### CHECK YOUR UNDERSTANDING
**1.** For the text about the 1923 film The Pill Pounder, decide whether each statement agrees with it: (a) the film runs 20 minutes; (b) the film was shot in Omaha, Nebraska; (c) Gregory La Cava directed the film. For each, give yes or no and quote the exact deciding words of the text.
**2.** From the text about the 1923 film The Pill Pounder, copy the passage word for word, beginning at the words "The film is" and stopping after the words "of his drugstore.".
**3.** Proceed with the text about the 1923 film The Pill Pounder, writing on from its final sentence.

### SELECTED TEXT
Several scenes from the film

The Pill Pounder is a 1923 silent film starring Charles Murray and featuring Clara Bow.
The film is 20 minutes long. It was a lost film until a print was found at an auction in Omaha, Nebraska in 2023.

==Plot==
Charles Murray is a druggist ("pill pounder") who tries to host a clandestine poker game in the back room of his drugstore.

==Details==
The two-reel film was shot on Long Island, New York. It was directed by Gregory La Cava and features Bow and "rubber-faced vaudeville veteran Charlie Murray".

==Reception==
In their April 28, 1923 edition, Exhibitors Herald "unhesitatingly recommended" the film.

### RECORDS
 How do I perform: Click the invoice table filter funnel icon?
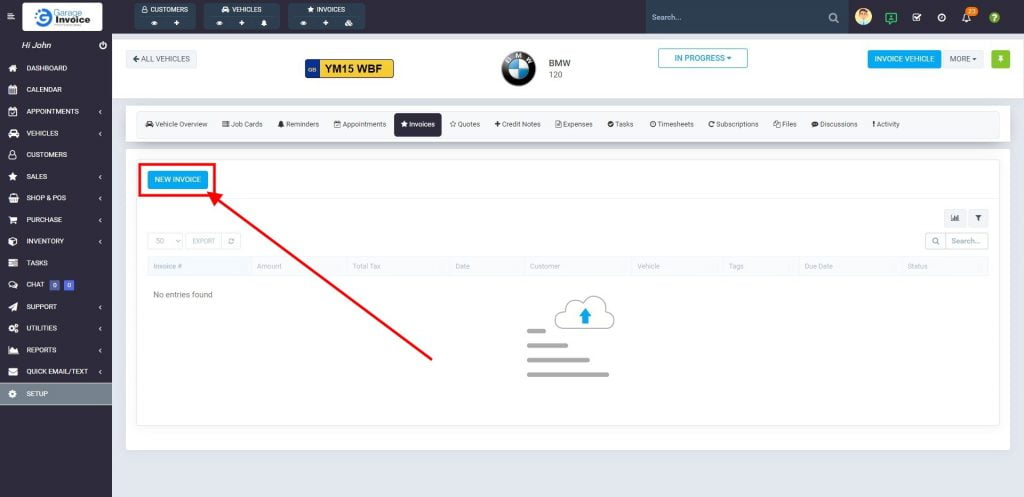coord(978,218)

--

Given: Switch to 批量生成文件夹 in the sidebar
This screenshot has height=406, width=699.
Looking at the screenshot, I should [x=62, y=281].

* * *

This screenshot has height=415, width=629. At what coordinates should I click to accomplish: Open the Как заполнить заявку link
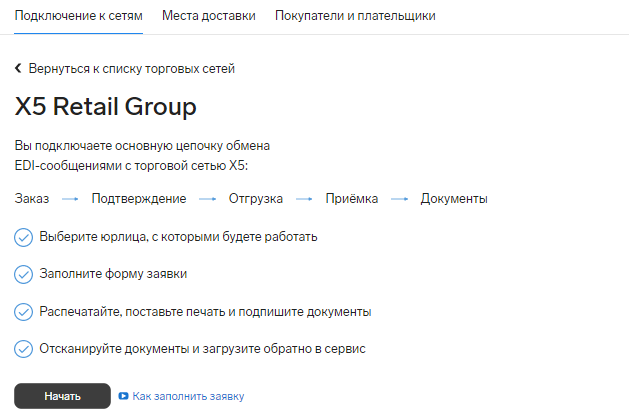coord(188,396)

### ANSWERS BY ITEM NUMBER
**1.**
(a) Yes: "The film is 20 minutes long."
(b) No: "The two-reel film was shot on Long Island, New York."
(c) Yes: "It was directed by Gregory La Cava"

**2.**
The film is 20 minutes long. It was a lost film until a print was found at an auction in Omaha, Nebraska in 2023.

==Plot==
Charles Murray is a druggist ("pill pounder") who tries to host a clandestine poker game in the back room of his drugstore.

**3.**
==Rediscovery and Exhibition ==
The film was purchased in a lot from a bankrupt distributor Modern Sound Pictures at an auction in 2023. The film was included in a pallet of film canisters, bought for $20. The purchaser noticed a few rare films in the lot, which could only be purchased as a unit. The lost film, which was found to be a 35mm print from either the 1950s or 1960s to be included in an anthology, was in good condition. However, this copy was missing its intertitles as well as some scenes and shots. It was cleaned up and projected for audiences at the San Francisco Silent Film Festival on April 11, 2024.